● **The task**: Output range, inclusive: from the line containing "The Rabbit Hole (867, 1540)" to the line containing "Islington (515, 1863)". Restate those lines from the data below word for word and only those.
——
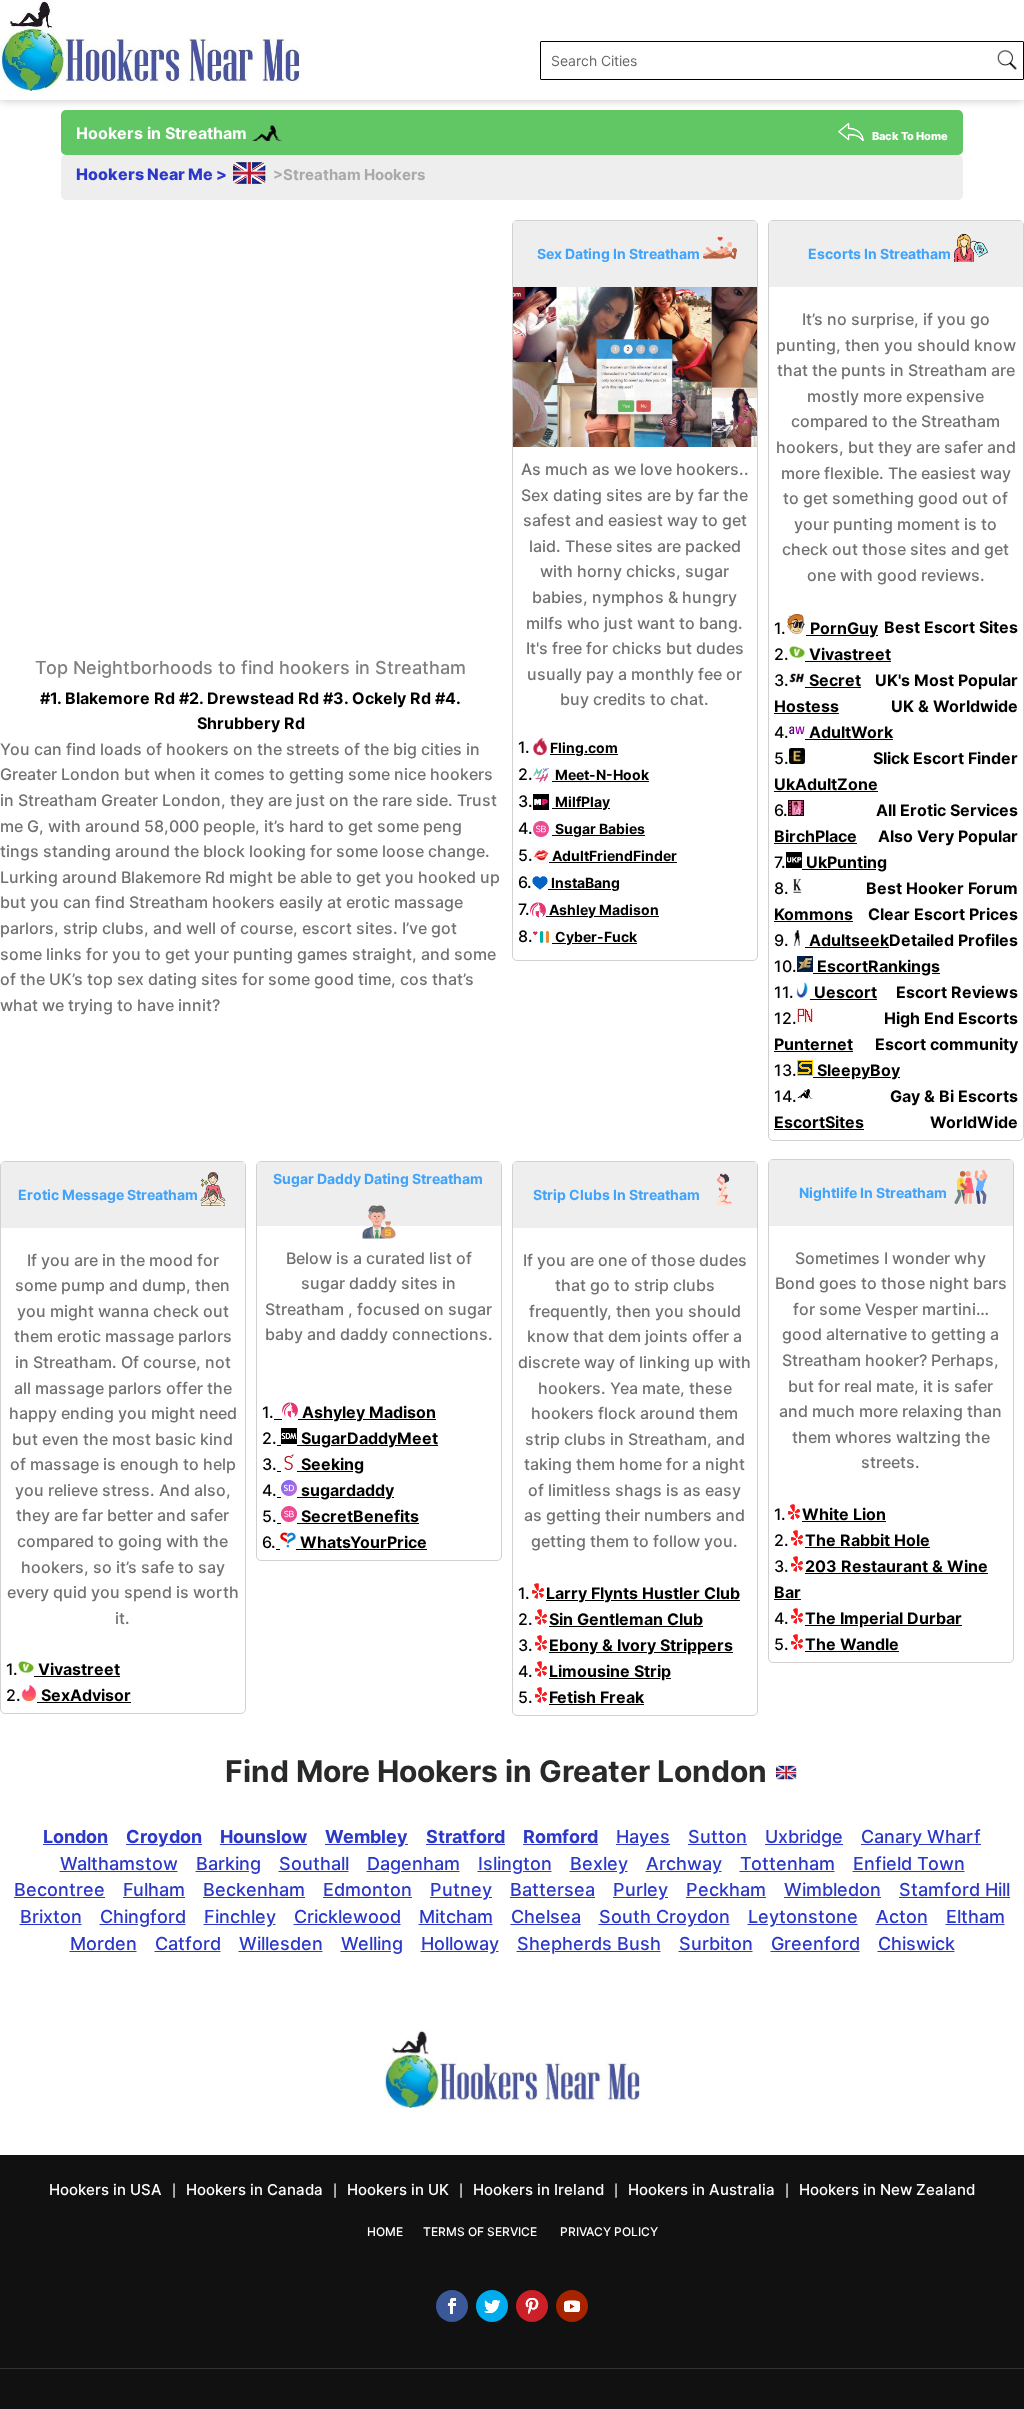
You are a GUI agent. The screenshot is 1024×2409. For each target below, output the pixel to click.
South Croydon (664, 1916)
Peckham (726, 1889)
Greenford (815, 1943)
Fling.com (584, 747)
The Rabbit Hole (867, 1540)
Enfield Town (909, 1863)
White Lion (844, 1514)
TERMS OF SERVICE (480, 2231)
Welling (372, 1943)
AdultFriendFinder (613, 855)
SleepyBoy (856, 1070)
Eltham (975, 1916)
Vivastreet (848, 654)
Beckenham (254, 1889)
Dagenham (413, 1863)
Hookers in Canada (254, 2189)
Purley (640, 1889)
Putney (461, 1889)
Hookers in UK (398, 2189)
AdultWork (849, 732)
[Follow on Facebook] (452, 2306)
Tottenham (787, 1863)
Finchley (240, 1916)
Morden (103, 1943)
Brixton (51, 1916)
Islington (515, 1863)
——
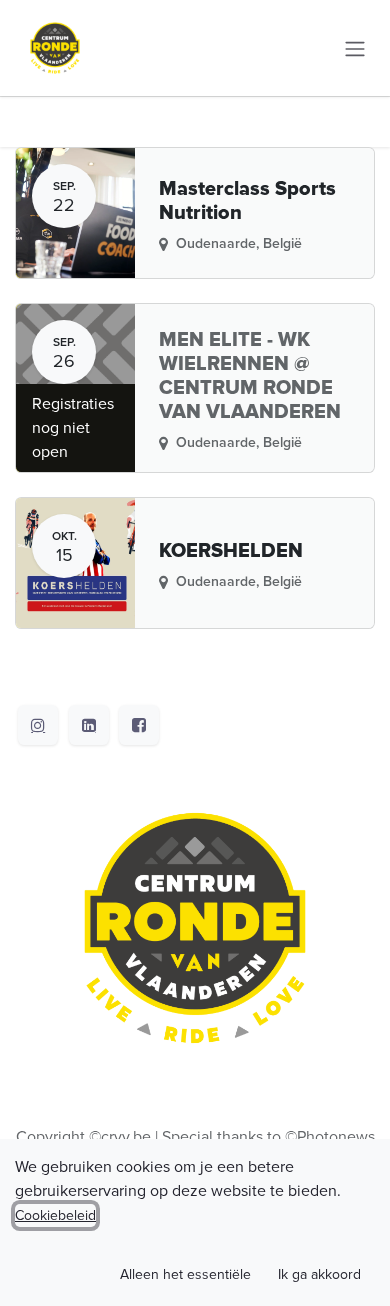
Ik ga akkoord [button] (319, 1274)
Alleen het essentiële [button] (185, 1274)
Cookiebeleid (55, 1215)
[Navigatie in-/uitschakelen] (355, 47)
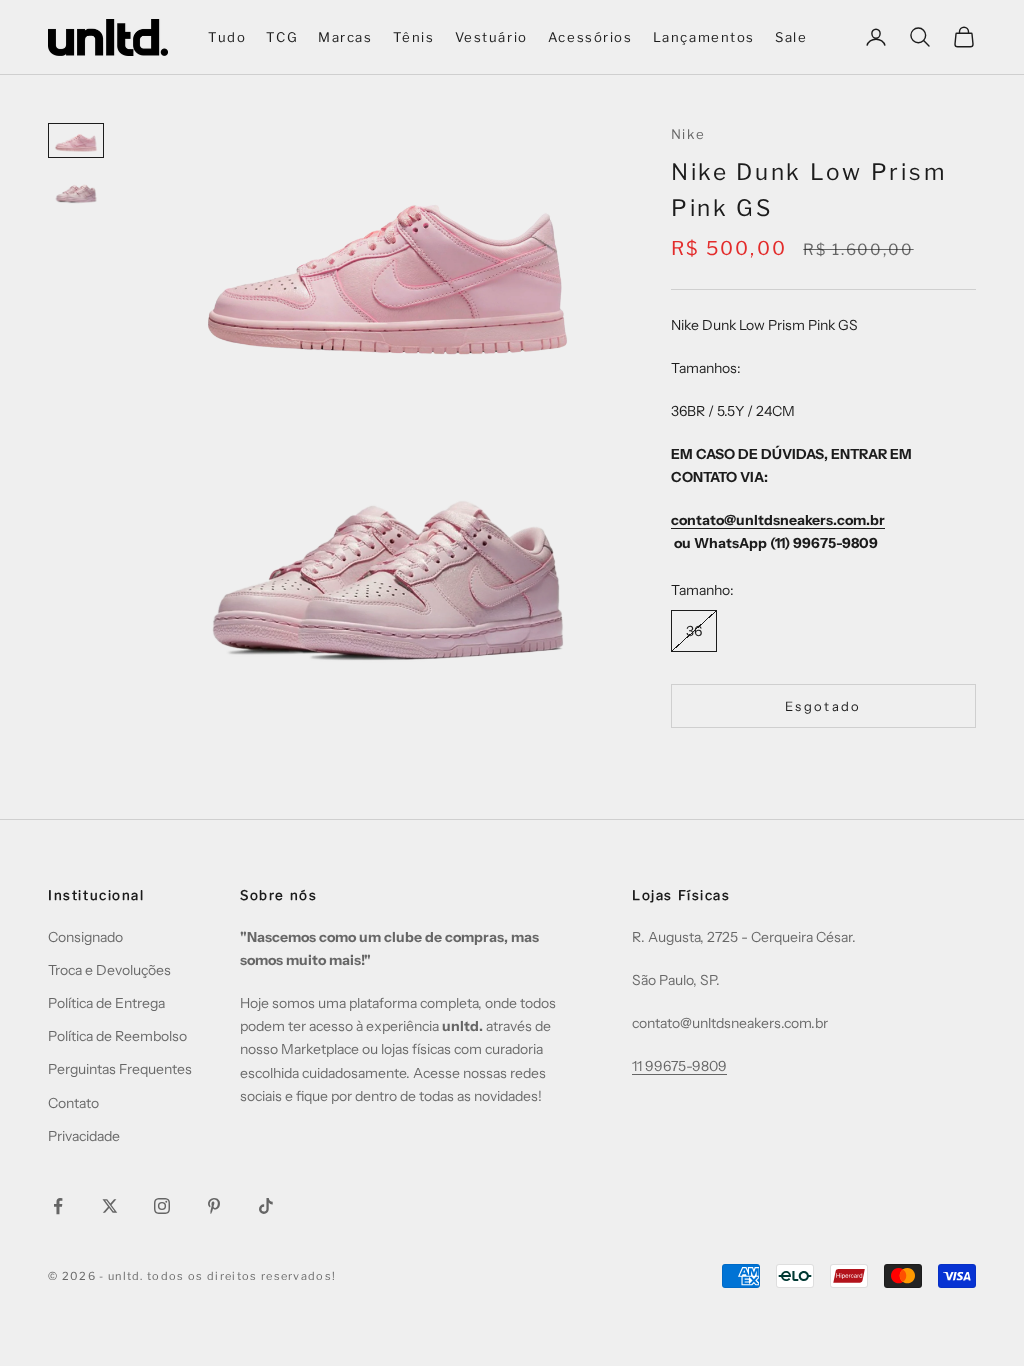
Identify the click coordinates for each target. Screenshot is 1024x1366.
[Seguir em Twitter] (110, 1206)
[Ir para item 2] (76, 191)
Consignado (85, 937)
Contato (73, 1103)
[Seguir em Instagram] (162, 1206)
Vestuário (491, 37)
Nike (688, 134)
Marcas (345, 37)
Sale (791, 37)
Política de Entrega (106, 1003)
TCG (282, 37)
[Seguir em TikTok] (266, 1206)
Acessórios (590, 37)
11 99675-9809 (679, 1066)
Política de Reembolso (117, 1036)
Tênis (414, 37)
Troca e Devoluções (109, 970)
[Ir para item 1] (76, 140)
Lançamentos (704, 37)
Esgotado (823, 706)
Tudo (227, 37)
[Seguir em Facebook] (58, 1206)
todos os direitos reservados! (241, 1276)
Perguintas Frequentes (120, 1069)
——
● **Task result**:
The Rabbit Hole (867, 1540)
Enfield Town (909, 1863)
White Lion (844, 1514)
TERMS OF SERVICE (480, 2231)
Welling (372, 1943)
AdultFriendFinder (613, 855)
SleepyBoy (856, 1070)
Eltham (975, 1916)
Vivastreet (848, 654)
Beckenham (254, 1889)
Dagenham (413, 1863)
Hookers in Canada (254, 2189)
Purley (640, 1889)
Putney (461, 1889)
Hookers in UK (398, 2189)
AdultWork (849, 732)
[Follow on Facebook] (452, 2306)
Tottenham (787, 1863)
Finchley (240, 1916)
Morden (103, 1943)
Brixton (51, 1916)
Islington (515, 1863)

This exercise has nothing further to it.